- Task to carry out
Transcribe exactly everything in the data below from the line containing "Viewport: 154px width, 207px height." down to the line containing "Task: Open the flash file list dropdown", both lines included and nothing further.

== == ==

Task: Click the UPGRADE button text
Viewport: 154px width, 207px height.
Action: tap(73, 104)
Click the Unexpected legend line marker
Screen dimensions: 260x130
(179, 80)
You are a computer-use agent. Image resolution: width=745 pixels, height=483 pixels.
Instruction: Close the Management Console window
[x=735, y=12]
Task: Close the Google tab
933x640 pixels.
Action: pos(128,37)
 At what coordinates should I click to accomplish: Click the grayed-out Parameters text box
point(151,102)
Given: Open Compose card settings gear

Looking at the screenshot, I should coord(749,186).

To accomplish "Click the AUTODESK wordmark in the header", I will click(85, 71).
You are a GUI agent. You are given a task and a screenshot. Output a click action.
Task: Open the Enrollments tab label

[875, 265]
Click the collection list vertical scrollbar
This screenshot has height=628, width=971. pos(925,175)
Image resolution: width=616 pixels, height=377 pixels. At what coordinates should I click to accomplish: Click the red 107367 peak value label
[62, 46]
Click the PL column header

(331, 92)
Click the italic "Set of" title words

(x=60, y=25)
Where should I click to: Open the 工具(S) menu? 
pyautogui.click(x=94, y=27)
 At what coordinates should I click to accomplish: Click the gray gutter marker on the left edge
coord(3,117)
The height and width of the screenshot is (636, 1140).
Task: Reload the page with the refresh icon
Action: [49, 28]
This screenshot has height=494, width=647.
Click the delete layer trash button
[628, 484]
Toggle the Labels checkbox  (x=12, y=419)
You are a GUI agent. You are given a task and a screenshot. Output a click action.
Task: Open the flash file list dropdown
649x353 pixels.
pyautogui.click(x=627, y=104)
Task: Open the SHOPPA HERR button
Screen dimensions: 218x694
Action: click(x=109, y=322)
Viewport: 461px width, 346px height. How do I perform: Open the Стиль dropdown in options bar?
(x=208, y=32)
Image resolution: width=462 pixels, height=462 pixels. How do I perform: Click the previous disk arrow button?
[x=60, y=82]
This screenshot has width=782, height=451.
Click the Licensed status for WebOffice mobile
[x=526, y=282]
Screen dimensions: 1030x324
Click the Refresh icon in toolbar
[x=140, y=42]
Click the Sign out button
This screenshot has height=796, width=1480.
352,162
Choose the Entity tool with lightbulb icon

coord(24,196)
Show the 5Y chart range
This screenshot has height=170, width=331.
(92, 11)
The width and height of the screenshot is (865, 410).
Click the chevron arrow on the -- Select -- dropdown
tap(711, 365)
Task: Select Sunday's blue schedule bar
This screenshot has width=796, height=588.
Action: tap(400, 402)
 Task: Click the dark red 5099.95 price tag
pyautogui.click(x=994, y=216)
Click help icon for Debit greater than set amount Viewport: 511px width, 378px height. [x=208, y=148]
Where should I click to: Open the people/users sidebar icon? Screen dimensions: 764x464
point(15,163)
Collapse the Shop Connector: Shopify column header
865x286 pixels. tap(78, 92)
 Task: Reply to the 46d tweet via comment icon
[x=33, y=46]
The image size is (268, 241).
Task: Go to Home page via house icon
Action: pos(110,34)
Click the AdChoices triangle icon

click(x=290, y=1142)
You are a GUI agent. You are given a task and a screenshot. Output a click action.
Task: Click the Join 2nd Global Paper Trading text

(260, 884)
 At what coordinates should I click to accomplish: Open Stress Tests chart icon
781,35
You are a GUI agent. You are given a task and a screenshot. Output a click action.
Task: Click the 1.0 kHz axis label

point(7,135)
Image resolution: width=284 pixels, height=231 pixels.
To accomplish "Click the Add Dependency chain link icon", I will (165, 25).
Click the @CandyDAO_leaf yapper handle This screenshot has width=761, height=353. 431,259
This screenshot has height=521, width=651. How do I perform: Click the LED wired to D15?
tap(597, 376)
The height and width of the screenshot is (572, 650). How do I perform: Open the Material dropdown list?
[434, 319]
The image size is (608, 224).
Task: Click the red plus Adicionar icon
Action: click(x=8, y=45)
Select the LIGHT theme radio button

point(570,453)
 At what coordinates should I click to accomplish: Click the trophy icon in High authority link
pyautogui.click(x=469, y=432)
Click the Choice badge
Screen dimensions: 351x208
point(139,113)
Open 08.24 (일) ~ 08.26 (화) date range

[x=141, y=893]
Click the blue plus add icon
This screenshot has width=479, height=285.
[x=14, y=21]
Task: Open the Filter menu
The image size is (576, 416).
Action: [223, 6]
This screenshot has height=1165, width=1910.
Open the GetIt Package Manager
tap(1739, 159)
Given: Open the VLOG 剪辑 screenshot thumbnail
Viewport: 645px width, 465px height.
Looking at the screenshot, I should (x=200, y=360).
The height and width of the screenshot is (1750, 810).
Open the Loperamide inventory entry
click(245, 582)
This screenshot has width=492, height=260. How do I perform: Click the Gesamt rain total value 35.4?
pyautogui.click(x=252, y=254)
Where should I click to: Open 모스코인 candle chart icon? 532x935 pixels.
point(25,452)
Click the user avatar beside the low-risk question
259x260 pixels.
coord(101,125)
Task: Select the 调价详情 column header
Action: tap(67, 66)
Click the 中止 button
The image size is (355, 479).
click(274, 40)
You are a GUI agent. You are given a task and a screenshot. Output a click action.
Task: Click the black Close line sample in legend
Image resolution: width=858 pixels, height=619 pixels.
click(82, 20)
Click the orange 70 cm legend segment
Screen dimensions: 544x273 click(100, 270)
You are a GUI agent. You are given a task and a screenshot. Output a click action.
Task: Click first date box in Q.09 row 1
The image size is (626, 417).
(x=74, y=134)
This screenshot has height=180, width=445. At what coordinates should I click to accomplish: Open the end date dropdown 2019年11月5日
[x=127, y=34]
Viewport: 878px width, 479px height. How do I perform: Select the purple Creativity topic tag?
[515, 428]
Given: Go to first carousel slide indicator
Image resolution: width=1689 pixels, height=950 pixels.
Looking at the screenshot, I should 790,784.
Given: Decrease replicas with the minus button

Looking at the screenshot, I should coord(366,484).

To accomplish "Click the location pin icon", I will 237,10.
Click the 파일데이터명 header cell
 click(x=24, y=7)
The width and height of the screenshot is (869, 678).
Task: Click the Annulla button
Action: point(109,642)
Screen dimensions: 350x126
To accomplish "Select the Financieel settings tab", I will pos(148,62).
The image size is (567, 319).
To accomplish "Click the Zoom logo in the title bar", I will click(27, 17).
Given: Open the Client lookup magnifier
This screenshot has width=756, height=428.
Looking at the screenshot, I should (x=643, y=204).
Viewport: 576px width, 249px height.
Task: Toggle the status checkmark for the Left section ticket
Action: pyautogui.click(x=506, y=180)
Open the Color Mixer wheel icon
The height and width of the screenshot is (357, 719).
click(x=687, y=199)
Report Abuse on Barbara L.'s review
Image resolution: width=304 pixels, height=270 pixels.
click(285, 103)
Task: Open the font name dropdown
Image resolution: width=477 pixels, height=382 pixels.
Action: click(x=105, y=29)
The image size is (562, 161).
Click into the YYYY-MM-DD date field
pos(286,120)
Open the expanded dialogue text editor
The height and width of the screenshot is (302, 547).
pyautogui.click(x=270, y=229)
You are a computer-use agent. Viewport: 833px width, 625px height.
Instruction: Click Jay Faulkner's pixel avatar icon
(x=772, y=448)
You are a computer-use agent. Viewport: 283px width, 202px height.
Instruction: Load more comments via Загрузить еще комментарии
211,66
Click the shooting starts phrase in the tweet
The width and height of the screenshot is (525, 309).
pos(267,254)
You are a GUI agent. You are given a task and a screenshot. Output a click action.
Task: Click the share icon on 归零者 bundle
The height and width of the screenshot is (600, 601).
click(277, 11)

== == ==

- Task solution
Viewport: 154px width, 207px height.
Action: tap(73, 104)
Click the Unexpected legend line marker
Screen dimensions: 260x130
(179, 80)
You are a computer-use agent. Image resolution: width=745 pixels, height=483 pixels.
Instruction: Close the Management Console window
[x=735, y=12]
Task: Close the Google tab
933x640 pixels.
Action: pos(128,37)
 At what coordinates should I click to accomplish: Click the grayed-out Parameters text box
point(151,102)
Given: Open Compose card settings gear

Looking at the screenshot, I should coord(749,186).

To accomplish "Click the AUTODESK wordmark in the header", I will click(85, 71).
You are a GUI agent. You are given a task and a screenshot. Output a click action.
Task: Open the Enrollments tab label

[875, 265]
Click the collection list vertical scrollbar
This screenshot has height=628, width=971. pos(925,175)
Image resolution: width=616 pixels, height=377 pixels. At what coordinates should I click to accomplish: Click the red 107367 peak value label
[62, 46]
Click the PL column header

(331, 92)
Click the italic "Set of" title words

(x=60, y=25)
Where should I click to: Open the 工具(S) menu? 
pyautogui.click(x=94, y=27)
 At what coordinates should I click to accomplish: Click the gray gutter marker on the left edge
coord(3,117)
The height and width of the screenshot is (636, 1140).
Task: Reload the page with the refresh icon
Action: [49, 28]
This screenshot has height=494, width=647.
Click the delete layer trash button
[628, 484]
Toggle the Labels checkbox  (x=12, y=419)
You are a GUI agent. You are given a task and a screenshot. Output a click action.
Task: Open the flash file list dropdown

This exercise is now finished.